Task description
An exact copy of all the data below is required.

Recorded data
_ _ _ _ _ _ _

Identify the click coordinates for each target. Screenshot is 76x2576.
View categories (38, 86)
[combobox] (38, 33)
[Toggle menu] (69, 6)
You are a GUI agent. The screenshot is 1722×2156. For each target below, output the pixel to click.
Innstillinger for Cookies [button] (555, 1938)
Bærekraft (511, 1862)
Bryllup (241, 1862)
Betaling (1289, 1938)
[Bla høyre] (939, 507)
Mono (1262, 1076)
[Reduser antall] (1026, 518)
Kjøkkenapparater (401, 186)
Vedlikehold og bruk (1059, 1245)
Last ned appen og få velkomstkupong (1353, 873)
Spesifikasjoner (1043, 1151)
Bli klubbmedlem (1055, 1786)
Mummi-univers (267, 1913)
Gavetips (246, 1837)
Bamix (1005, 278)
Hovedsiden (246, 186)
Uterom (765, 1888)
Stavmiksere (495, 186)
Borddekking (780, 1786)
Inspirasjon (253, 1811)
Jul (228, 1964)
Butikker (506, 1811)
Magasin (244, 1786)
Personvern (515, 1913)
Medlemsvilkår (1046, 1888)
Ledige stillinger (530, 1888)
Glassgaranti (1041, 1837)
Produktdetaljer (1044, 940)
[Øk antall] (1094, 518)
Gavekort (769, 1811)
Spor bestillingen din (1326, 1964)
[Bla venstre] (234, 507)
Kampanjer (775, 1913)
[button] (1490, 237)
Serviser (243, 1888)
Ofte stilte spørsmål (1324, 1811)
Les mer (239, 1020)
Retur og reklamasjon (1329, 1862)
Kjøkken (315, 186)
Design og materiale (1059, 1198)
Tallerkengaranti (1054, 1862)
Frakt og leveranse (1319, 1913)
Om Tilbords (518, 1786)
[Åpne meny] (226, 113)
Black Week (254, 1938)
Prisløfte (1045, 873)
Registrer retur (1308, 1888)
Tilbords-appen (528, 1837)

_ _ _ _ _ _ _

Solution to this task
Identify the click coordinates for each target. Screenshot is 76x2576.
View categories (38, 86)
[combobox] (38, 33)
[Toggle menu] (69, 6)
You are a GUI agent. The screenshot is 1722×2156. For each target below, output the pixel to click.
Innstillinger for Cookies [button] (555, 1938)
Bærekraft (511, 1862)
Bryllup (241, 1862)
Betaling (1289, 1938)
[Bla høyre] (939, 507)
Mono (1262, 1076)
[Reduser antall] (1026, 518)
Kjøkkenapparater (401, 186)
Vedlikehold og bruk (1059, 1245)
Last ned appen og få velkomstkupong (1353, 873)
Spesifikasjoner (1043, 1151)
Bli klubbmedlem (1055, 1786)
Mummi-univers (267, 1913)
Gavetips (246, 1837)
Bamix (1005, 278)
Hovedsiden (246, 186)
Uterom (765, 1888)
Stavmiksere (495, 186)
Borddekking (780, 1786)
Inspirasjon (253, 1811)
Jul (228, 1964)
Butikker (506, 1811)
Magasin (244, 1786)
Personvern (515, 1913)
Medlemsvilkår (1046, 1888)
Ledige stillinger (530, 1888)
Glassgaranti (1041, 1837)
Produktdetaljer (1044, 940)
[Øk antall] (1094, 518)
Gavekort (769, 1811)
Spor bestillingen din (1326, 1964)
[Bla venstre] (234, 507)
Kampanjer (775, 1913)
[button] (1490, 237)
Serviser (243, 1888)
Ofte stilte spørsmål (1324, 1811)
Les mer (239, 1020)
Retur og reklamasjon (1329, 1862)
Kjøkken (315, 186)
Design og materiale (1059, 1198)
Tallerkengaranti (1054, 1862)
Frakt og leveranse (1319, 1913)
Om Tilbords (518, 1786)
[Åpne meny] (226, 113)
Black Week (254, 1938)
Prisløfte (1045, 873)
Registrer retur (1308, 1888)
Tilbords-appen (528, 1837)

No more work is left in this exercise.